The Library of Congress announced to its staff in mid-March that it would close the current European Reading Room (ERR) space in April and convert it into an exhibition area. This development caused an outcry in the historical community amid concerns the ERR would be permanently closed or after a lengthy relocation delay that the facility would be moved into smaller inadequate space with a loss of research staff. On April 3, 2008, the Library of Congress announced that “contrary to recent concerns” that the European Reading room would not be closed, but relocated.
The press release said that this summer, the reading room would be relocated to the Southeast Pavilion, in the Jefferson Building. The press release said, “We will sustain in the new configuration all scholarly usage that has been made available in the current configuration of the European Reading Room. There will be no loss or interruption of service, and ample room to accommodate the maximum number of readers that has ever used the current reading space.”
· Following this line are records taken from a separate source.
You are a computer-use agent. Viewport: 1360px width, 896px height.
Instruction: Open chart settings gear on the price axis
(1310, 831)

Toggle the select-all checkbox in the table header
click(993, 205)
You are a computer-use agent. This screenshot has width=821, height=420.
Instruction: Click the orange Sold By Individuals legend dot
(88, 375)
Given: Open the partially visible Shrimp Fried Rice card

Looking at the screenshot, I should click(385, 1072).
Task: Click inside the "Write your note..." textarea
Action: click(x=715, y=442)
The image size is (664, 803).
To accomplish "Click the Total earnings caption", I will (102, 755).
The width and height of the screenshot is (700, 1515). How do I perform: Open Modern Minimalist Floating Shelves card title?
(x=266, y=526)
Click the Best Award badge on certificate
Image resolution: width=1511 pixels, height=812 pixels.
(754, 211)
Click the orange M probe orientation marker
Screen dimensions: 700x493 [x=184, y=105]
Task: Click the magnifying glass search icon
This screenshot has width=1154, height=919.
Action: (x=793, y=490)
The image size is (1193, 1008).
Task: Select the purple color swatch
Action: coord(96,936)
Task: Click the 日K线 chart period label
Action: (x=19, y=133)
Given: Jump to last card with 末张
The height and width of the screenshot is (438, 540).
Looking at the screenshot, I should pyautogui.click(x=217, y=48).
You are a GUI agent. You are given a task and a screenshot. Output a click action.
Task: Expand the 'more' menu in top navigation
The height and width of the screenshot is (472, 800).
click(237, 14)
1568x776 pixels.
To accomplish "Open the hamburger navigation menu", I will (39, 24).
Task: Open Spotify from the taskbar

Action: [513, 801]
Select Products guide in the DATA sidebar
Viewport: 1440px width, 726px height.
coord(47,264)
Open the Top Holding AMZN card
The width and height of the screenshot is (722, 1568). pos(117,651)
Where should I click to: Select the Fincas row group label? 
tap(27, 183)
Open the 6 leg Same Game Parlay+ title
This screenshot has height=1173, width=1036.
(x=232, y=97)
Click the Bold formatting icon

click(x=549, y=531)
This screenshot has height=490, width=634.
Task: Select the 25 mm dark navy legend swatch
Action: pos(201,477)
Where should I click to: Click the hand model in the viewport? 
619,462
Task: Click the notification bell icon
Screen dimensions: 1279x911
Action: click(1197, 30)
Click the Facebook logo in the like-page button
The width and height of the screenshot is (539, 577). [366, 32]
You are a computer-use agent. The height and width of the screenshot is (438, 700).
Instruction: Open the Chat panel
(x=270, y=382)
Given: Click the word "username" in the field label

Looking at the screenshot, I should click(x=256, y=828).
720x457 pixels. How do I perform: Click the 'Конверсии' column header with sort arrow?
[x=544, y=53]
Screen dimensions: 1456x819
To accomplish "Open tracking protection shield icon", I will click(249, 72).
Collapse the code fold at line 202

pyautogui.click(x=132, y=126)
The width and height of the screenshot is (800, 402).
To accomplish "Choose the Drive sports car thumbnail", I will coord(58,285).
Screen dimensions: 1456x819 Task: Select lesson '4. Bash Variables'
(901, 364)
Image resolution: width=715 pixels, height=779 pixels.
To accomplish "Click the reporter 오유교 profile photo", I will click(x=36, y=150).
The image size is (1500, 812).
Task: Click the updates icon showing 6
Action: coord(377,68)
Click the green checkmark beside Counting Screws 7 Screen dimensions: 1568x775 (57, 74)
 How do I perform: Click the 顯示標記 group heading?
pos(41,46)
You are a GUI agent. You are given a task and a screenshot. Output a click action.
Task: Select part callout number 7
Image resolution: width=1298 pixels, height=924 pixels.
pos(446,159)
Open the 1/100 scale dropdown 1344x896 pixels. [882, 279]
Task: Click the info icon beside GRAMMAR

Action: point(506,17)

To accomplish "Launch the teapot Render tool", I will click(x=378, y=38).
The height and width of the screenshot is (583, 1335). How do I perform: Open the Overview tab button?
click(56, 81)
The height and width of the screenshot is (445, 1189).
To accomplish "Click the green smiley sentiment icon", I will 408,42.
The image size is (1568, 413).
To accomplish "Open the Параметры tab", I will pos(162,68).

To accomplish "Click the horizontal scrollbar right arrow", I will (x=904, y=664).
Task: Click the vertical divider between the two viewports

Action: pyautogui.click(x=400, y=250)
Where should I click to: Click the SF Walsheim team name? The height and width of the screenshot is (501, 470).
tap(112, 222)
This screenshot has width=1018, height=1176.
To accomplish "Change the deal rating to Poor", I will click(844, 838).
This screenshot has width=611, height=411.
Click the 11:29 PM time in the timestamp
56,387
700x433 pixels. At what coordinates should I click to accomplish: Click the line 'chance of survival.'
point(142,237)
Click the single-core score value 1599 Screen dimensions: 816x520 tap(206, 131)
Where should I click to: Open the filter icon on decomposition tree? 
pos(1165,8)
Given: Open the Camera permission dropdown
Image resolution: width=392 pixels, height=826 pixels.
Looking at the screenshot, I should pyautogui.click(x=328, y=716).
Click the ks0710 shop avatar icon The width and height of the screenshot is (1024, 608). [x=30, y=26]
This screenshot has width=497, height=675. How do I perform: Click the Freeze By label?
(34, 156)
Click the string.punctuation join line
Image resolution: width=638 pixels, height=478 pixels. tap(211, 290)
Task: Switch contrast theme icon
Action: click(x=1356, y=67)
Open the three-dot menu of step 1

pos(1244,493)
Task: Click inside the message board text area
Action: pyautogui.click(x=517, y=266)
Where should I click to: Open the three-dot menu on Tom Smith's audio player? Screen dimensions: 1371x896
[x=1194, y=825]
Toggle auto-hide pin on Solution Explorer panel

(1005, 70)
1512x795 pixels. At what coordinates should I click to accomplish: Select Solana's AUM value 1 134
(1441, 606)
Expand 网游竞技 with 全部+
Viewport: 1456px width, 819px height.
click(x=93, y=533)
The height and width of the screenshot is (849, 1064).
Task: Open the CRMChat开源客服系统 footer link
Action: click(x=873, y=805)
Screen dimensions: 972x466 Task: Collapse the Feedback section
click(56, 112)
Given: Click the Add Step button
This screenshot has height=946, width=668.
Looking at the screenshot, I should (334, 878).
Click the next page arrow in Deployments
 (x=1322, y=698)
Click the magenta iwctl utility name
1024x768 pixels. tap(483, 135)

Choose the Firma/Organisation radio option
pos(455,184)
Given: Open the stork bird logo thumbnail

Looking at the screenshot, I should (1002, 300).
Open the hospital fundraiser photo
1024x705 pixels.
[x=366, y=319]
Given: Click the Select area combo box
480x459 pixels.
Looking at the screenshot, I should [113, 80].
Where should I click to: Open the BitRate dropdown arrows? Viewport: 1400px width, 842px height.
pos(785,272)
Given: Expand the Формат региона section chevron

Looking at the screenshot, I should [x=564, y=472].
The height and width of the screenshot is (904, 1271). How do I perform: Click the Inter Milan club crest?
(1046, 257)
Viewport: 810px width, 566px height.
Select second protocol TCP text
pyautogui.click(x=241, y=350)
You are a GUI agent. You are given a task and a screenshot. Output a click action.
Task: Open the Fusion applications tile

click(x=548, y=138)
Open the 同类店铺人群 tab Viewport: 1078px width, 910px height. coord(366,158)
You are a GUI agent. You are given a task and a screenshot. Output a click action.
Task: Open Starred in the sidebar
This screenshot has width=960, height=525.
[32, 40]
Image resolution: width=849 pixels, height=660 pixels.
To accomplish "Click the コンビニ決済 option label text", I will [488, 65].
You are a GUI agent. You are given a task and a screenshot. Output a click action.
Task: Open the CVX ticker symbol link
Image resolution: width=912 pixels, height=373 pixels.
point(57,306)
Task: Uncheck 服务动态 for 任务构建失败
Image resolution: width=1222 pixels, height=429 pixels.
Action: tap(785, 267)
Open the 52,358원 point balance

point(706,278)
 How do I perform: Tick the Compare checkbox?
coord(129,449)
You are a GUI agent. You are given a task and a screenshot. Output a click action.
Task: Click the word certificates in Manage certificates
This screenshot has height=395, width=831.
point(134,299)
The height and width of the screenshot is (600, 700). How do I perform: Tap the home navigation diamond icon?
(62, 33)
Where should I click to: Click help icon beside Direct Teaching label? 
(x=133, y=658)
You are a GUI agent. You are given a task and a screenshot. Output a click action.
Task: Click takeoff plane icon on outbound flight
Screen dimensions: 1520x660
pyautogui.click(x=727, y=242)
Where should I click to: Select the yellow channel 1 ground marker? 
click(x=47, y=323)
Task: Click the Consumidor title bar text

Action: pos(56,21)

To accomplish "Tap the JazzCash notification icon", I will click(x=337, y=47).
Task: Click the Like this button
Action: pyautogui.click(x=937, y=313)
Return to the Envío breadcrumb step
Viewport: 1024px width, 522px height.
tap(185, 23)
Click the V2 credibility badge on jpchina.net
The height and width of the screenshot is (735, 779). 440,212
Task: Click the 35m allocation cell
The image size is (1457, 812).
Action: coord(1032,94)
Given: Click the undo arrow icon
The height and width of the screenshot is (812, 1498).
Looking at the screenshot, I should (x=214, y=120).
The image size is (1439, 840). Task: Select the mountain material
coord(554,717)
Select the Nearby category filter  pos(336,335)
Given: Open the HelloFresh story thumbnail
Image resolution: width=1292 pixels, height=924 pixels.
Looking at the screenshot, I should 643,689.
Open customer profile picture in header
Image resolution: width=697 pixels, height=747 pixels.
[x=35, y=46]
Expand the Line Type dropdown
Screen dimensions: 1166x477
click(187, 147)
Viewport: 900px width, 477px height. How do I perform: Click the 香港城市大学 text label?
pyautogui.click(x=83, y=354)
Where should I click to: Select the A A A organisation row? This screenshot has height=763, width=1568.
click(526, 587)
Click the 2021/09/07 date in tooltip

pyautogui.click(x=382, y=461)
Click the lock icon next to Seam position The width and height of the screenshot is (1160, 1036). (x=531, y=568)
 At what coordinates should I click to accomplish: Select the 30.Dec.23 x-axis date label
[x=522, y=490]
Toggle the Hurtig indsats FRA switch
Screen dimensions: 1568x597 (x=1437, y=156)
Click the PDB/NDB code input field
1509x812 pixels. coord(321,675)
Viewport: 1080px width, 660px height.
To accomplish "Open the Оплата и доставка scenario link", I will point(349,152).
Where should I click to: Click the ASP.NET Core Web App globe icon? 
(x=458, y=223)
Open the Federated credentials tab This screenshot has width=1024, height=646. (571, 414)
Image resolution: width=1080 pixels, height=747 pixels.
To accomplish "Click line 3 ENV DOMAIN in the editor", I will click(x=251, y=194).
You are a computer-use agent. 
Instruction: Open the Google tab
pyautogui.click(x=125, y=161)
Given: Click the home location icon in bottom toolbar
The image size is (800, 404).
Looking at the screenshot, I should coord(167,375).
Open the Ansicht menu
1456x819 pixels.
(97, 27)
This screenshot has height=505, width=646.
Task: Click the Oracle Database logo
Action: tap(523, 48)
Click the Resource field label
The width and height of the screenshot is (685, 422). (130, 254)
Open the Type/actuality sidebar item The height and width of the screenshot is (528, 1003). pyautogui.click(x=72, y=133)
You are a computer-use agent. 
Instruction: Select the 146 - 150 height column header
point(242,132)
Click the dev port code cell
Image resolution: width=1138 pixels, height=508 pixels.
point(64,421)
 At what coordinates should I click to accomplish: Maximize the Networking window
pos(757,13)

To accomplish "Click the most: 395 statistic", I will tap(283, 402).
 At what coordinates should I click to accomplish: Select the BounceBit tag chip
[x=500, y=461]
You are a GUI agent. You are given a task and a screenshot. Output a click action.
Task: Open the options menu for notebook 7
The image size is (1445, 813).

In talking to one of the historians leading the opposition to the relocation, we were told that removal of reference material will commence on or before April 21 and the European Reading Room will close no later than May 1. The current space will then be transformed into an exhibit honoring the bicentennial of the birth of Abraham Lincoln. However, according to this historian, the Southern Pavilion is still completely bare and despite assurances from the Library of Congress, there are fears that researchers will face a major disruption in services.
A group of scholars, known as the Coalition to Save the European Reading Room has been formed to protest the relocation of the ERR and to lobby congress and the Library’s management to ensure that there is no interruptions of service or diminution in the quality of the facilities and staffing in the new location.